What’s a thread? Is it knitting related? Threads are like little mini-mes that you spawn so that you can do more an one thing at once. They get on with jobs whilst you do something else allowing you to be super duper efficient. Problems arise if the mini-mes and you are doing jobs that require touching the same thing at the same time. Imagine this: three people engaged in a “sitting down visit” in the same toilet at the same time. That grimacing picture in your mind? That is multi-threaded programming, screw it up and the mess is… unpleasant.

Their callback was receiving and processing each packet as it arrived. Seems cool, right? Packet received, callback fired, do what needs to be done, return, pour brandy, sit in front of fire basking in a job superbly done. Well, not quite. Some of the jobs that were performed took a very long time to complete. Take those that involved database access: some took seconds to complete. Now, in a world where tens of thousands of events could occur every second, spending over a second doing stuff is simply outrageous. My guess is that their server software created a thread pool of approximately number_of_CPUs x 4 threads. For dual CPU, dual core rack mounted test server they had, that is about 16 threads. Here is how their system collapsed: with a few people online all moving around in the world doing stuff, there were more than a few database accesses going on. The moment that 16 of these jobs were in progress at the same time, ALL THE THREADS WERE BUSY. That meant that nobody was manning the phones. Furthermore, the more people who were connected, the worse it got: an exponential growth in crapness.

One of the problems that human beings have is misunderstanding what “a long time” is when it comes to computers. The chaps that were working on this web application were web programmers: Flash, JavaScript, Java and other such web stuff were their weapons of development and when the server’s documentation said “don’t spend too much time in the callback” they interpreted this as “a few seconds is fine, right?”. In fact, “too much time” was any amount of time greater an a few hundred MICROseconds. They were spending several orders of magnitude too long processing their stuff.

Their programmer, not used to real-time asynchronous performance code, immediately understood the problem but dramatically underestimated the scale of solution. His first answer? “Ooooooooh, OK, I will optimise the database stored procedures and that should do it!” Bzzzzzzzt, wrong answer. I explained that by fast, it had to be lightning fast. His callback need to do this:

  1. Take copy of the data received
  2. Store that copy in a list of jobs to do ASAP
  3. Return RIGHT NOW

It should take microseconds. Now, the thread returns, goes back into the pool and can start answering phones again. Of course, you then end up with a rapidly growing list of jobs that you need to get done, but you can create a thread to deal with those. Most importantly, though, the long tasks need to be parallelised. Instead of doing database operations one at a time, jobs like that need to be fired off in their own threads so that they can TAKE AS LONG AS THEY WANT.

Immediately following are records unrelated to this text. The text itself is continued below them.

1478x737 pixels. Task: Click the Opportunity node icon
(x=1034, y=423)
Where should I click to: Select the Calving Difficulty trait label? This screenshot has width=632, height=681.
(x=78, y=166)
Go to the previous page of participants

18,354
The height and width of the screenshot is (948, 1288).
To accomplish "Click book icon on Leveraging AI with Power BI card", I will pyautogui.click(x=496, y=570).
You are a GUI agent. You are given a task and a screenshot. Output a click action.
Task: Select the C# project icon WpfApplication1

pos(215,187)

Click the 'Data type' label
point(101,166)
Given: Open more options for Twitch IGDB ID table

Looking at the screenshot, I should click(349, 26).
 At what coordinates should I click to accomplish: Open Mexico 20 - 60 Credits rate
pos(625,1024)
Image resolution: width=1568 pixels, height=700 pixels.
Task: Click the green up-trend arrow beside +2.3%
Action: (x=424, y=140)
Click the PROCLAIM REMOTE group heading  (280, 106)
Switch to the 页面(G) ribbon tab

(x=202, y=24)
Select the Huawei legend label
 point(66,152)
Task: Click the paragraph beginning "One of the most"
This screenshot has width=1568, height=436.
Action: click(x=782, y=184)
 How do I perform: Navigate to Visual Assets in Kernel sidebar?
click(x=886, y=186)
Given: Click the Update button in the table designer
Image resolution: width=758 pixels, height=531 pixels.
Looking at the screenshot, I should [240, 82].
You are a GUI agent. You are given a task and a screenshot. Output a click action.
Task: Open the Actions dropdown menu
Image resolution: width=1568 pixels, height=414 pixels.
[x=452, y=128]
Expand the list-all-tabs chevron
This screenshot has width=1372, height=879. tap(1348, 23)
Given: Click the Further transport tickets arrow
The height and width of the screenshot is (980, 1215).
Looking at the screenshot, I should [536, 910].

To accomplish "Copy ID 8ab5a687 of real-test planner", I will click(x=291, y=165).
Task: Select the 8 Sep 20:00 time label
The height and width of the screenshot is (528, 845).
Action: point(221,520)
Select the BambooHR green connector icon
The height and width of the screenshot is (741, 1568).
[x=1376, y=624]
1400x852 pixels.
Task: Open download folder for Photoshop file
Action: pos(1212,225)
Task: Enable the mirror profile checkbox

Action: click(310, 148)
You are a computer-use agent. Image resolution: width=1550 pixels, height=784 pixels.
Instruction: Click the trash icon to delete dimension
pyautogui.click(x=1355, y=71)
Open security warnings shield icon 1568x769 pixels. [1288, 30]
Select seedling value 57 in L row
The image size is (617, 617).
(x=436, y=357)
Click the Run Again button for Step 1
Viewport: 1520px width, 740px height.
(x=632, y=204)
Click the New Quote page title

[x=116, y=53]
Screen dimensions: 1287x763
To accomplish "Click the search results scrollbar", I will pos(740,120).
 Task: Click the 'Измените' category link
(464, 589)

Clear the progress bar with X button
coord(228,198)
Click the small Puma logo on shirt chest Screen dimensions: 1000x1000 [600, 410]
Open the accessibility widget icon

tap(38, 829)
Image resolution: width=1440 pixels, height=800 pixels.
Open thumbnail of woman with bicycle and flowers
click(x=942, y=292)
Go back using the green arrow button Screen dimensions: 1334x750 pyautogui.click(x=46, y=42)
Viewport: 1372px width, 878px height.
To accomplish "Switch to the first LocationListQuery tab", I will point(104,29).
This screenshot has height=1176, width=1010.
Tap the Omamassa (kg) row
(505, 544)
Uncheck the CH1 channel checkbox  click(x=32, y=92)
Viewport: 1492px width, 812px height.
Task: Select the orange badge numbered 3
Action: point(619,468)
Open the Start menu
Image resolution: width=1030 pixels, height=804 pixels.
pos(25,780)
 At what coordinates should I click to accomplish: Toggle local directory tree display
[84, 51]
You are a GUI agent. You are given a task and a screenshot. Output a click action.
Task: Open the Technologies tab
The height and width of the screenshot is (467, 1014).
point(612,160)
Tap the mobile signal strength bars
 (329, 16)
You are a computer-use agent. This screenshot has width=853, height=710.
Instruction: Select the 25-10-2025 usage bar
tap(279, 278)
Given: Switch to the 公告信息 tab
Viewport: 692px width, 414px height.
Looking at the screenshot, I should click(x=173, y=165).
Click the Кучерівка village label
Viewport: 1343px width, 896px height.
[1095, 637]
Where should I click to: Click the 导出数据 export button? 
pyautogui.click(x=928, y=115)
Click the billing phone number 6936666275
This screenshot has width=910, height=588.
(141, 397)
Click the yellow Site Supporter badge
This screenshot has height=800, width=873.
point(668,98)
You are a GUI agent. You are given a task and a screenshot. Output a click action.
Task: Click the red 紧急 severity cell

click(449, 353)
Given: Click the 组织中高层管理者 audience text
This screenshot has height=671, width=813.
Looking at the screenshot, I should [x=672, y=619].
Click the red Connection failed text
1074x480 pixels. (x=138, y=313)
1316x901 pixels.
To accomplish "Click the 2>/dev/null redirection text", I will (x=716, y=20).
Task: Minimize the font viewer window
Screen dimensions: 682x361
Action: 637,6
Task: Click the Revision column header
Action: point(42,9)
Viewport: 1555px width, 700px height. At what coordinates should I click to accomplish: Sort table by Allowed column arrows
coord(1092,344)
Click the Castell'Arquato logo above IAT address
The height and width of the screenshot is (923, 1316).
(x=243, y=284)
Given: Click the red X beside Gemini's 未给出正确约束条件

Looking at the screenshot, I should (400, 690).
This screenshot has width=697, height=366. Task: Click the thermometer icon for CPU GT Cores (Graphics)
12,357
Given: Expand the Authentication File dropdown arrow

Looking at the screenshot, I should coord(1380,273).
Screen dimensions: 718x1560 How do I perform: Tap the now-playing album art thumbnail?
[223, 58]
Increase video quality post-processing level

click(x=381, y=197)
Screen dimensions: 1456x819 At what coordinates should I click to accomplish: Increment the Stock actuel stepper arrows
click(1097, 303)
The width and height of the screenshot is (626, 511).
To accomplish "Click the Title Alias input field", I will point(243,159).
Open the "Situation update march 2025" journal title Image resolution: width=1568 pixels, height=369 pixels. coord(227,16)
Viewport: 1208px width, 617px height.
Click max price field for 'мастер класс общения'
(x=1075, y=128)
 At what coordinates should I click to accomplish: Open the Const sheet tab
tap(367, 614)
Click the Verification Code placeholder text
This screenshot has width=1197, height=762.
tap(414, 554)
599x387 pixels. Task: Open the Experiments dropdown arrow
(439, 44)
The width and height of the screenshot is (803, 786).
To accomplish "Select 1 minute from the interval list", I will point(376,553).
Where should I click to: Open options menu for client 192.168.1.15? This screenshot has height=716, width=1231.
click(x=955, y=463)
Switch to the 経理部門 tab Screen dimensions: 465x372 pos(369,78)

Parallel processing is a tough cookie for programmers to grasp. Humans are used to doing things sequentially even though we are massively distributed parallel processing systems internally. Here is a little example program that creates two threads each of which adds one to a memory location ten times. The threads are adding to the same memory location. The inexperienced would expect the answer to be 20. Indeed, mostly it is. Occasionally, though, it is 19, or 18 or even less. So many programmers make this mistake that I wonder what computer science graduates are actually taught these days beyond drinking beer, how to chat up the chicks and an encyclopaedic knowledge of Monty Python. So, the code:

#include <pthread.h>
#include <stdio.h>
#include <stdlib.h>

static int badVibes = 0;

void* PeacefulThread(void *argument)
{
  for (int i = 0; i < 10; ++i)
  {
    ++badVibes;
  }
  return NULL;
}

int main (int argc, char *argv[])
{
  pthread_t thread1;
  pthread_t thread2;

  // No error detection, don't try this at home, kids!
  pthread_create(&thread1, NULL, PeacefulThread, NULL);
  pthread_create(&thread1, NULL, PeacefulThread, NULL);

  // Wait for them to complete:
  pthread_join(thread1, NULL);
  pthread_join(thread2, NULL);

  // Show result:
  printf("Yes, this number [%-d] should be 20!\n", badVibes);
  return (0)
}

You can compile and run this code yourself if you have a Mac or a Linux machine. Run it from the command line and see what you get. Add more threads using the miracle of copy-paste and you will see less reliability in getting 20. The issue here is that incrementing is a read-modify-write operation. The two threads could perform the read at the same time (if you have two cores this is even more likely): so they both read a value, say, 5. They both then add one to it and get 6. Then they both store the result: 6. Oops. One should have made it 6 and the next made it 7 but WHICH ONE? Welcome to the nightmare, it gets so, so much worse.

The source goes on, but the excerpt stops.